An integrated process of anaerobic membrane bioreactor, microalgae cultivation, and hydrothermal carbonization for treatment of food industry wastewater and resource recovery

 
Roy Bernstein
 
The Jacob Blaustein Institutes for Desert Research, Ben-Gurion University of the Negev, Israel
 
 

Anaerobic membrane bioreactor (AnMBR) is a promising sustainable alternative to common wastewater treatment technologies (WWT) for producing high-quality effluent while recovering most of the energy stored in wastewater as biogas. In addition, the nutrient-rich AnMBR effluent provides a unique opportunity to recover both NH 4 + and PO 4 3- as a sustainable alternative to energy-intensive production of inorganic fertilizers. A promising technology for nutrients recovery is microalgae cultivation. Moreover, sustainable WWT should include waste management. Lately, there has been a growing interest in converting low-cost wastewater sludge into hydrochar.

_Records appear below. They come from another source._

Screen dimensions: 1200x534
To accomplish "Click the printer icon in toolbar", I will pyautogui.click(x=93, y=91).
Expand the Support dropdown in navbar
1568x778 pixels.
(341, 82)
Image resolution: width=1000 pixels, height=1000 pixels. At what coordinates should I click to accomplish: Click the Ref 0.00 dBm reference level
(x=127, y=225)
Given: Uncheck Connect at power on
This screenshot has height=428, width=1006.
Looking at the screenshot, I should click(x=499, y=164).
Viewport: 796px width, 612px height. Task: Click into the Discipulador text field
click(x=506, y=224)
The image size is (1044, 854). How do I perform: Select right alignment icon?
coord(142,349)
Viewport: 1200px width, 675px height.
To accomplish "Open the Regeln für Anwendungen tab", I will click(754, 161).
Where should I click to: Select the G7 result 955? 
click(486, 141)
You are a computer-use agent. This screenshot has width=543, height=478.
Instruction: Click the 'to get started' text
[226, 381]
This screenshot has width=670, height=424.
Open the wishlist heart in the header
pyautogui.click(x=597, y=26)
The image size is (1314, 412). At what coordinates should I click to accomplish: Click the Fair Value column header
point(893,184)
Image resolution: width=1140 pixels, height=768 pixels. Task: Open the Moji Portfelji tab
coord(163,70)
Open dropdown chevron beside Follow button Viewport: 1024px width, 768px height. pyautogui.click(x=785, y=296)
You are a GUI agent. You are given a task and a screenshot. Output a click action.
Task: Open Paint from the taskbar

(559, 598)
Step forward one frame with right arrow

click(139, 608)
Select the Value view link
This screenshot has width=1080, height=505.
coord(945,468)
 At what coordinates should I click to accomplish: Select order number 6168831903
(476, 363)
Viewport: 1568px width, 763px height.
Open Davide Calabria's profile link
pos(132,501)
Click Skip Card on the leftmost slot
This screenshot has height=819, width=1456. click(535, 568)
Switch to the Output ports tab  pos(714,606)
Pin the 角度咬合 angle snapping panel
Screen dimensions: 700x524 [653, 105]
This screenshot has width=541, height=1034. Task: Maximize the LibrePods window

The goal of this research was to develop, investigate, and analyze a near-zero waste treatment of food-processing wastewater consisting of AnMBR with outdoor PBR microalgae cultivation and hydrothermal carbonization under realistic arid- desert climate conditions for the production of high-quality effluent, recovery of nutrients, carbon, and energy.

The wastewater contained average values of 1.5 gr/L total organic carbon, 160 mg/L total nitrogen, and 9 mg/L total phosphate. The AnMBR process reduced total organic carbon by 97%, which was partially recovered as biogas and hydrochar. The AnMBR operated under constant sub-critical flux and therefore, the fouling was kept relatively low throughout the study. The AnMBR effluent was used as a growth medium for the cultivation of microalgae under outdoor conditions during one year (four seasons). The TN and TP were efficiently recovered and their concentration in the effluent reached the required standards for discharge within 2-5 days in summer in winter, respectively. Mass balance analysis demonstrated near-complete carbon and nutrient recovery and high-water recovery.

Overall, we present an integrated process with a near-zero waste discharge producing high-quality effluent, nutrient recovery into microalgae biomass, and energy production as biogas and hydrochar.